• **Objectif visé**
Redonnez mot pour mot, s'il vous plaît, la partie de l'extrait sur le brouillard de la Meuse qui s'ouvre sur les mots contenant "16 juillet 2025" et se termine par "Illustration : Chester Holmes.".

16 juillet 2025

​​​​Alexis Zimmer : «L’industrie n’a jamais autant pollué»

Décembre 1930. Un brouillard d’une rare épaisseur se répand dans la vallée de la Meuse (Belgique) et fait plusieurs dizaines de victimes sur son passage. Plusieurs enquêtes sont menées par les autorités : toutes accusent la météo plutôt que les nombreuses usines présentes sur ce territoire industriel. Dans Brouillards toxiques (réédité aux éditions Amsterdam cette année), essai percutant mis en scène comme une « contre-enquête », le chercheur en histoire environnementale Alexis Zimmer interroge les effets délétères de l’industrie sur les territoires, mais aussi la fabrique de l’impunité industrielle adossée aux paroles scientifiques et expertes… Au XXᵉ siècle, comme aujourd’hui.

Un entretien réalisé par Emma Poesy issu du quatrième numéro de Fracas. Illustration : Chester Holmes.

• **Données disponibles**

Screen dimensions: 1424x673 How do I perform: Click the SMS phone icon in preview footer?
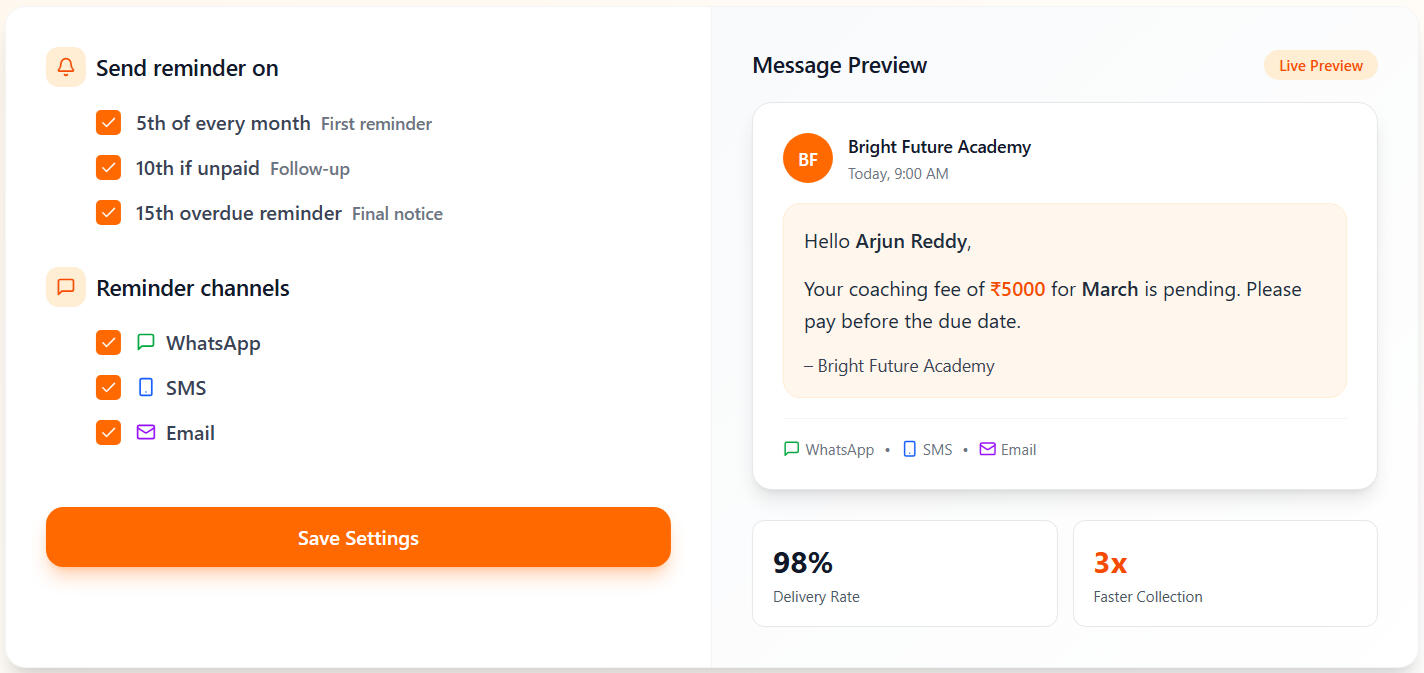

• **Zone de réponse**
16 juillet 2025

​​​​Alexis Zimmer : «L’industrie n’a jamais autant pollué»

Décembre 1930. Un brouillard d’une rare épaisseur se répand dans la vallée de la Meuse (Belgique) et fait plusieurs dizaines de victimes sur son passage. Plusieurs enquêtes sont menées par les autorités : toutes accusent la météo plutôt que les nombreuses usines présentes sur ce territoire industriel. Dans Brouillards toxiques (réédité aux éditions Amsterdam cette année), essai percutant mis en scène comme une « contre-enquête », le chercheur en histoire environnementale Alexis Zimmer interroge les effets délétères de l’industrie sur les territoires, mais aussi la fabrique de l’impunité industrielle adossée aux paroles scientifiques et expertes… Au XXᵉ siècle, comme aujourd’hui.

Un entretien réalisé par Emma Poesy issu du quatrième numéro de Fracas. Illustration : Chester Holmes.